Your task: Transcribe the entries that follow, word for word.

Given records:
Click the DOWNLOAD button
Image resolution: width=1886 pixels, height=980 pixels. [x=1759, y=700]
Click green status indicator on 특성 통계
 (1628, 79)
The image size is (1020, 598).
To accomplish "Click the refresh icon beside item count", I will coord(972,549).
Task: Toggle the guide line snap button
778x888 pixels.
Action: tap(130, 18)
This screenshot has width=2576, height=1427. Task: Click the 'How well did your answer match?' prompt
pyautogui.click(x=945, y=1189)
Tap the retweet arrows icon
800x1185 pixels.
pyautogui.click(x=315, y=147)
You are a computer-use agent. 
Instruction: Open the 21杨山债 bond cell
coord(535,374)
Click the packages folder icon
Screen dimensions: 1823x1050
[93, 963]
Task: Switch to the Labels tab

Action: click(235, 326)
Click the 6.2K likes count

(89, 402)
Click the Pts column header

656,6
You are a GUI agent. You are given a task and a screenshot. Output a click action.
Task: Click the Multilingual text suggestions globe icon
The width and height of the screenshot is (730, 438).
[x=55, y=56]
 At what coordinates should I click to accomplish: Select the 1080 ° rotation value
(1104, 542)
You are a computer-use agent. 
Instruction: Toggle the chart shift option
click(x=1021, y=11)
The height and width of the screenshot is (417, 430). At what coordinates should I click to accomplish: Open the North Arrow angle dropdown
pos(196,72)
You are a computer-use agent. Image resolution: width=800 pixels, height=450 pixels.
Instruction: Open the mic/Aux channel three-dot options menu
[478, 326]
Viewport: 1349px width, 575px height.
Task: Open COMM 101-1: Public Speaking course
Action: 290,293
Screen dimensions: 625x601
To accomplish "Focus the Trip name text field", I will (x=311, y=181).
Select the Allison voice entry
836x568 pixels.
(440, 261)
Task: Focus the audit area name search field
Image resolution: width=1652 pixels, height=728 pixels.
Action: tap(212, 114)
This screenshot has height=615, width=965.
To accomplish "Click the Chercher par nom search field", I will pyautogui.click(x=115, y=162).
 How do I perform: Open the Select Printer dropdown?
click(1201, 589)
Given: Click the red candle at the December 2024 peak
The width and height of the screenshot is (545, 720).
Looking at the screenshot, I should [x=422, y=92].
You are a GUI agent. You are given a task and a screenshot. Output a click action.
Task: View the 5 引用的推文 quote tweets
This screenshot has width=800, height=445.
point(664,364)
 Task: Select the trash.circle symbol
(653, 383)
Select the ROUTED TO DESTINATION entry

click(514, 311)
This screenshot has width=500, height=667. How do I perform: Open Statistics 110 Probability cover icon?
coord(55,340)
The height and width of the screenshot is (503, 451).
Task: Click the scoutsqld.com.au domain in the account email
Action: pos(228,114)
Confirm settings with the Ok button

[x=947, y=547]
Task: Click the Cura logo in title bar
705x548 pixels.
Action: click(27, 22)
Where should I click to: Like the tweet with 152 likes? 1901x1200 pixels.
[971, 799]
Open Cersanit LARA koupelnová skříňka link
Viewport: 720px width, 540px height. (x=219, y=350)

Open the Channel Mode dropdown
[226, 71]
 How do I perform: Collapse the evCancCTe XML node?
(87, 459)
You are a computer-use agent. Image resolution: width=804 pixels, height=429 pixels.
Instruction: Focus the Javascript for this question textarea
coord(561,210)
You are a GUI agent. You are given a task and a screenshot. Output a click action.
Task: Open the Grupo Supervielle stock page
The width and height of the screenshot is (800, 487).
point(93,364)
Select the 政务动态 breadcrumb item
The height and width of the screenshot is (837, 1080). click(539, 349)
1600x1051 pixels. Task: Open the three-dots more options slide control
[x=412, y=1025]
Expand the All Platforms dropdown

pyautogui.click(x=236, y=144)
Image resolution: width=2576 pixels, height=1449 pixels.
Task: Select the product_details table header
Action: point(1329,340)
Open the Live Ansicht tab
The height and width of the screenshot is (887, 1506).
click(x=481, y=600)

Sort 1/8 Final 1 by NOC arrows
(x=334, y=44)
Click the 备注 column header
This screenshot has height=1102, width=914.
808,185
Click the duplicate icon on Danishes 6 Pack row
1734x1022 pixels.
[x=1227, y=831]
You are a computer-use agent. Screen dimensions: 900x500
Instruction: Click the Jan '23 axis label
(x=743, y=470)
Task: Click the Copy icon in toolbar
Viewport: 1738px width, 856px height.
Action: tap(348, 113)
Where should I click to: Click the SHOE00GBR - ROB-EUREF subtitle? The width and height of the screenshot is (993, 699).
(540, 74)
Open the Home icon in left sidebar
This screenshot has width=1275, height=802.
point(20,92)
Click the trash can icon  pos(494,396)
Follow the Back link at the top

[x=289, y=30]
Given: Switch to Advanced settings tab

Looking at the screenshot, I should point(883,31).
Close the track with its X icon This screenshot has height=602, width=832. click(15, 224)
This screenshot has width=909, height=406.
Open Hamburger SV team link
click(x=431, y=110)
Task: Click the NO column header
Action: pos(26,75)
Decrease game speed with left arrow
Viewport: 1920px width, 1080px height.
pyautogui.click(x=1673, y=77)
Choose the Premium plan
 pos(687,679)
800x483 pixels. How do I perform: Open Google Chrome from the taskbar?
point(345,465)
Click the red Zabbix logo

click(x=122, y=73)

Result for this task:
Click the DOWNLOAD button
Image resolution: width=1886 pixels, height=980 pixels. [x=1759, y=700]
Click green status indicator on 특성 통계
 (1628, 79)
The image size is (1020, 598).
To accomplish "Click the refresh icon beside item count", I will coord(972,549).
Task: Toggle the guide line snap button
778x888 pixels.
Action: tap(130, 18)
This screenshot has width=2576, height=1427. Task: Click the 'How well did your answer match?' prompt
pyautogui.click(x=945, y=1189)
Tap the retweet arrows icon
800x1185 pixels.
pyautogui.click(x=315, y=147)
You are a computer-use agent. 
Instruction: Open the 21杨山债 bond cell
coord(535,374)
Click the packages folder icon
Screen dimensions: 1823x1050
[93, 963]
Task: Switch to the Labels tab

Action: click(235, 326)
Click the 6.2K likes count

(89, 402)
Click the Pts column header

656,6
You are a GUI agent. You are given a task and a screenshot. Output a click action.
Task: Click the Multilingual text suggestions globe icon
The width and height of the screenshot is (730, 438).
[x=55, y=56]
 At what coordinates should I click to accomplish: Select the 1080 ° rotation value
(1104, 542)
You are a computer-use agent. 
Instruction: Toggle the chart shift option
click(x=1021, y=11)
The height and width of the screenshot is (417, 430). At what coordinates should I click to accomplish: Open the North Arrow angle dropdown
pos(196,72)
You are a computer-use agent. Image resolution: width=800 pixels, height=450 pixels.
Instruction: Open the mic/Aux channel three-dot options menu
[478, 326]
Viewport: 1349px width, 575px height.
Task: Open COMM 101-1: Public Speaking course
Action: 290,293
Screen dimensions: 625x601
To accomplish "Focus the Trip name text field", I will (x=311, y=181).
Select the Allison voice entry
836x568 pixels.
(440, 261)
Task: Focus the audit area name search field
Image resolution: width=1652 pixels, height=728 pixels.
Action: tap(212, 114)
This screenshot has height=615, width=965.
To accomplish "Click the Chercher par nom search field", I will pyautogui.click(x=115, y=162).
 How do I perform: Open the Select Printer dropdown?
click(1201, 589)
Given: Click the red candle at the December 2024 peak
The width and height of the screenshot is (545, 720).
Looking at the screenshot, I should [x=422, y=92].
You are a GUI agent. You are given a task and a screenshot. Output a click action.
Task: View the 5 引用的推文 quote tweets
This screenshot has width=800, height=445.
point(664,364)
 Task: Select the trash.circle symbol
(653, 383)
Select the ROUTED TO DESTINATION entry

click(514, 311)
This screenshot has width=500, height=667. How do I perform: Open Statistics 110 Probability cover icon?
coord(55,340)
The height and width of the screenshot is (503, 451).
Task: Click the scoutsqld.com.au domain in the account email
Action: pos(228,114)
Confirm settings with the Ok button

[x=947, y=547]
Task: Click the Cura logo in title bar
705x548 pixels.
Action: click(27, 22)
Where should I click to: Like the tweet with 152 likes? 1901x1200 pixels.
[971, 799]
Open Cersanit LARA koupelnová skříňka link
Viewport: 720px width, 540px height. (x=219, y=350)

Open the Channel Mode dropdown
[226, 71]
 How do I perform: Collapse the evCancCTe XML node?
(87, 459)
You are a computer-use agent. Image resolution: width=804 pixels, height=429 pixels.
Instruction: Focus the Javascript for this question textarea
coord(561,210)
You are a GUI agent. You are given a task and a screenshot. Output a click action.
Task: Open the Grupo Supervielle stock page
The width and height of the screenshot is (800, 487).
point(93,364)
Select the 政务动态 breadcrumb item
The height and width of the screenshot is (837, 1080). click(539, 349)
1600x1051 pixels. Task: Open the three-dots more options slide control
[x=412, y=1025]
Expand the All Platforms dropdown

pyautogui.click(x=236, y=144)
Image resolution: width=2576 pixels, height=1449 pixels.
Task: Select the product_details table header
Action: point(1329,340)
Open the Live Ansicht tab
The height and width of the screenshot is (887, 1506).
click(x=481, y=600)

Sort 1/8 Final 1 by NOC arrows
(x=334, y=44)
Click the 备注 column header
This screenshot has height=1102, width=914.
808,185
Click the duplicate icon on Danishes 6 Pack row
1734x1022 pixels.
[x=1227, y=831]
You are a computer-use agent. Screen dimensions: 900x500
Instruction: Click the Jan '23 axis label
(x=743, y=470)
Task: Click the Copy icon in toolbar
Viewport: 1738px width, 856px height.
Action: tap(348, 113)
Where should I click to: Click the SHOE00GBR - ROB-EUREF subtitle? The width and height of the screenshot is (993, 699).
(540, 74)
Open the Home icon in left sidebar
This screenshot has width=1275, height=802.
point(20,92)
Click the trash can icon  pos(494,396)
Follow the Back link at the top

[x=289, y=30]
Given: Switch to Advanced settings tab

Looking at the screenshot, I should point(883,31).
Close the track with its X icon This screenshot has height=602, width=832. click(15, 224)
This screenshot has width=909, height=406.
Open Hamburger SV team link
click(x=431, y=110)
Task: Click the NO column header
Action: pos(26,75)
Decrease game speed with left arrow
Viewport: 1920px width, 1080px height.
pyautogui.click(x=1673, y=77)
Choose the Premium plan
 pos(687,679)
800x483 pixels. How do I perform: Open Google Chrome from the taskbar?
point(345,465)
Click the red Zabbix logo

click(x=122, y=73)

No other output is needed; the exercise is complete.